Activity:
Wherever "agent" turns up in a line of the entries below, that line counts. Say how many such lines there are, with no other words.

(Pixel coordinate grounding data)
***

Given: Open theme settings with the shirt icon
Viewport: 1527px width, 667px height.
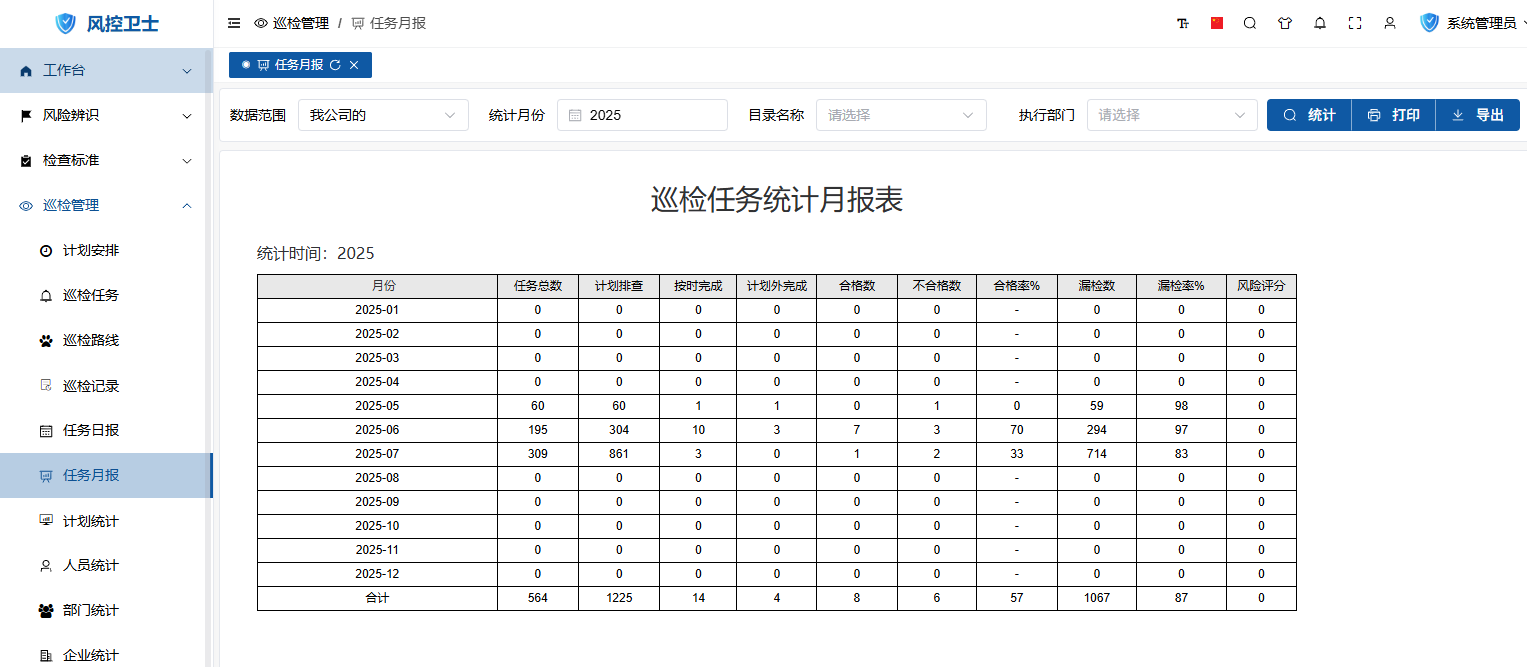Looking at the screenshot, I should click(1285, 23).
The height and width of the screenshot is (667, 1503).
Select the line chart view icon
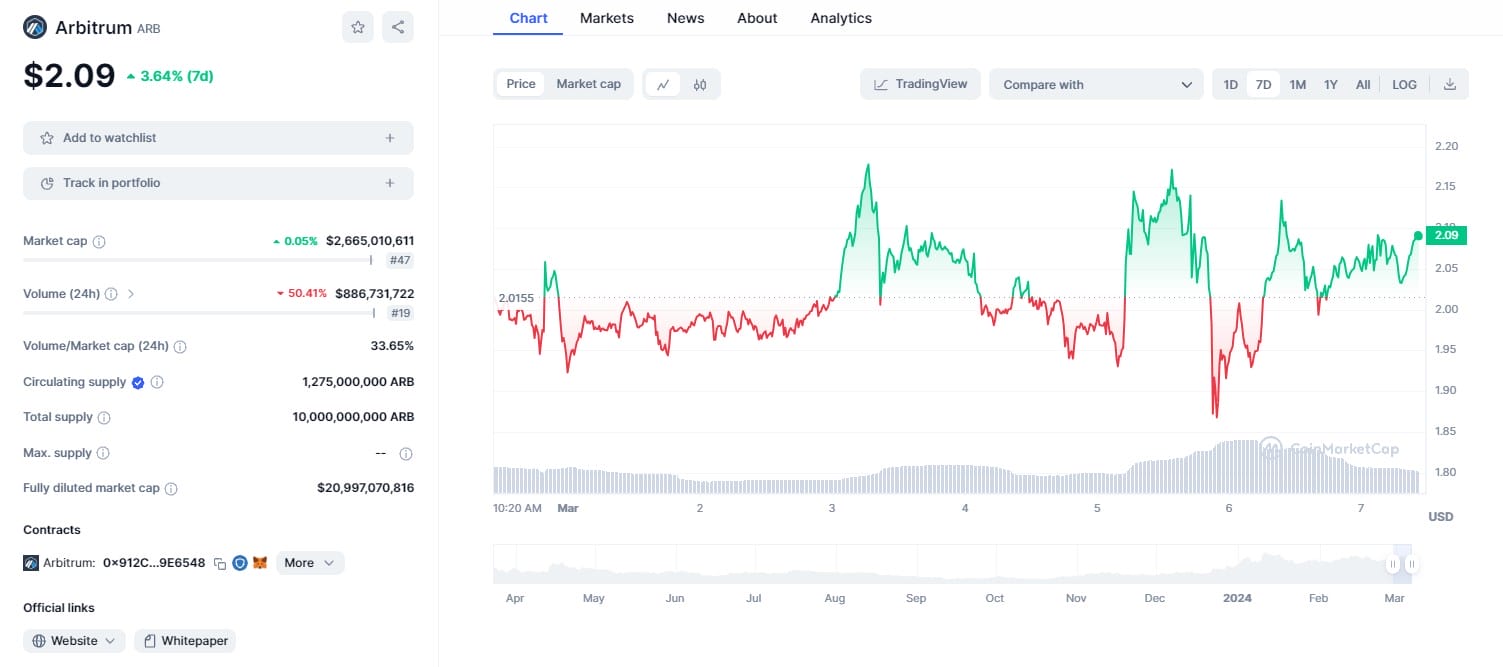tap(662, 85)
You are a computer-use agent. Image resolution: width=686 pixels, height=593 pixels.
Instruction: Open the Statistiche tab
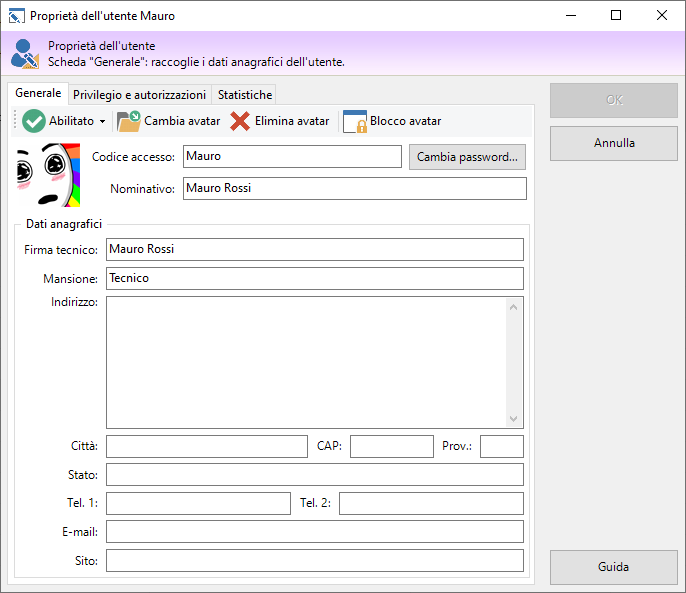coord(245,95)
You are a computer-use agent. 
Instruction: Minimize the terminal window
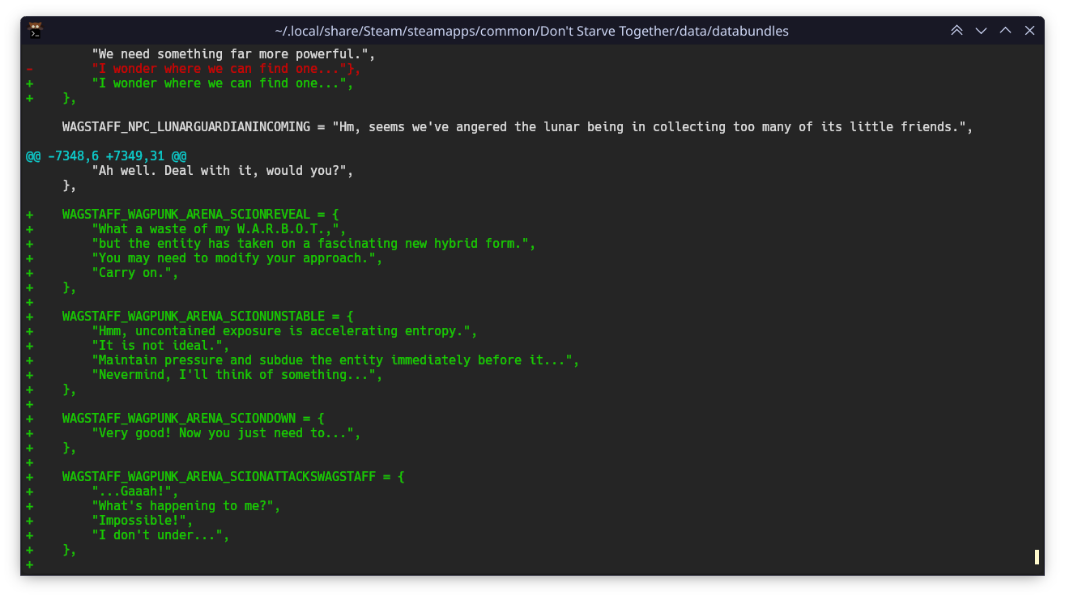click(981, 31)
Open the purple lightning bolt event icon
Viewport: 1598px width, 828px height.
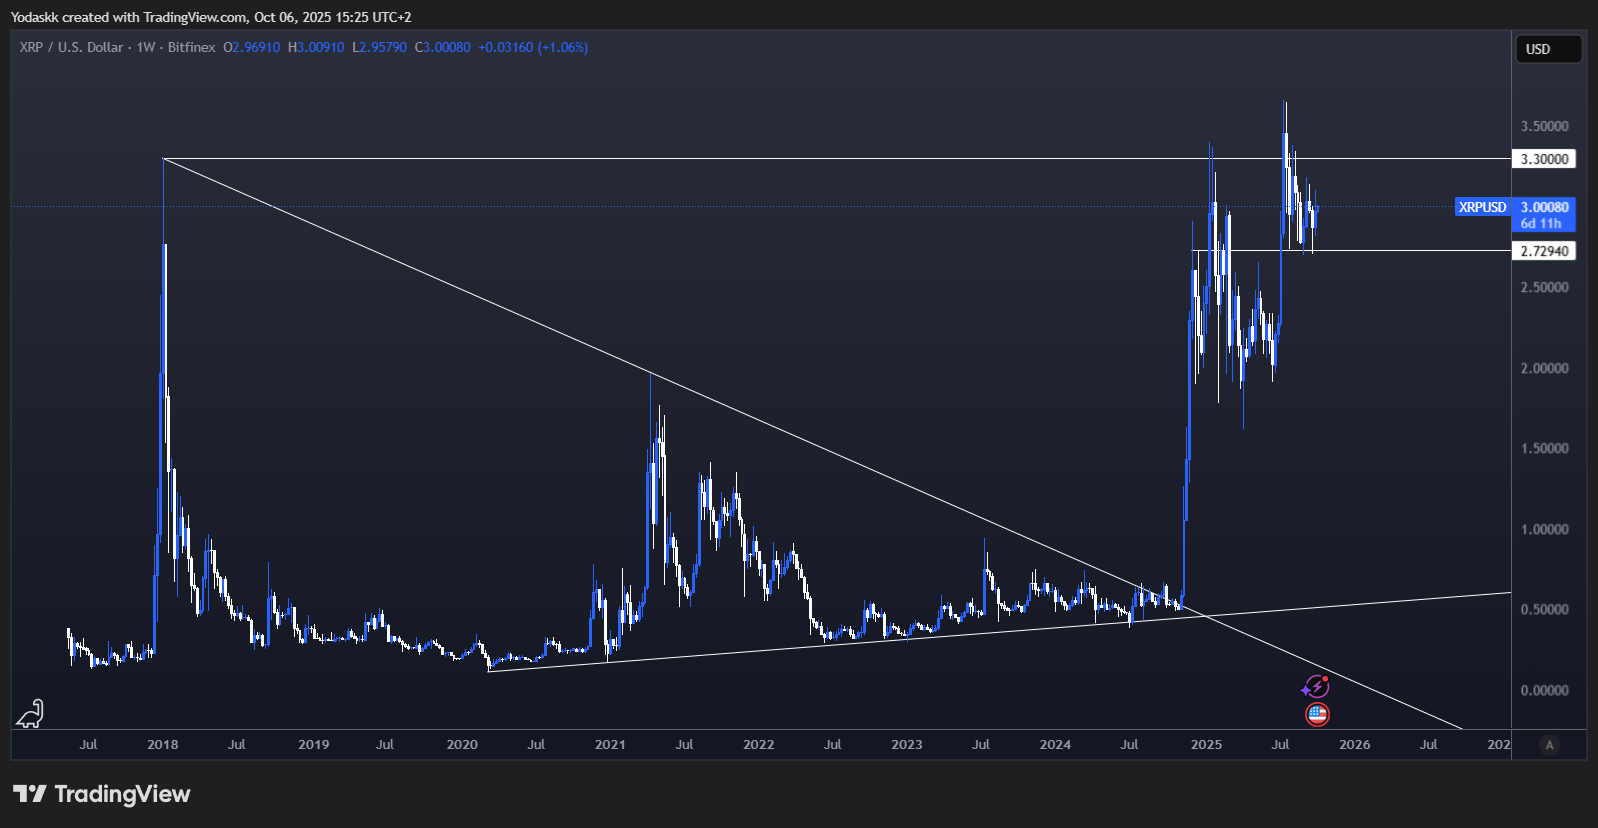click(x=1316, y=687)
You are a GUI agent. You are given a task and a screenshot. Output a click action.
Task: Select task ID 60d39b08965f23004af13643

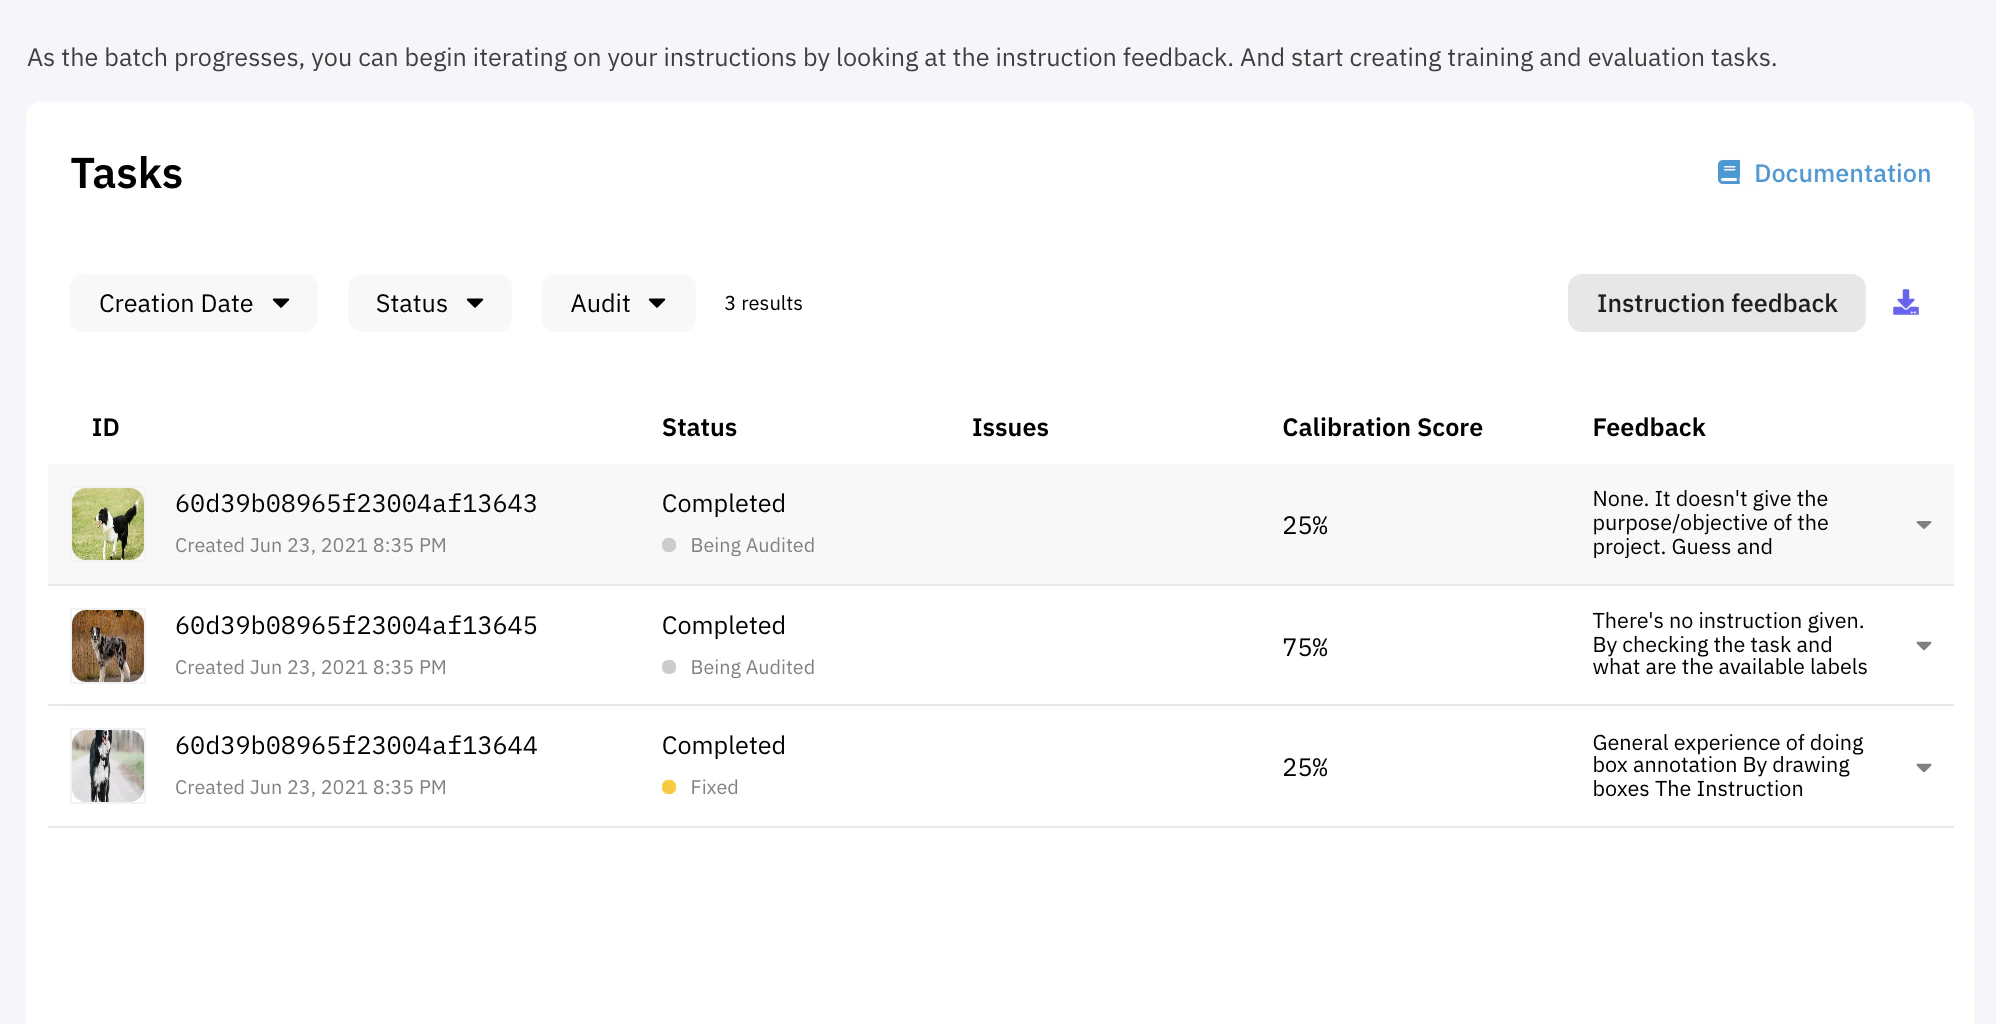tap(356, 504)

***

Result of the task:
3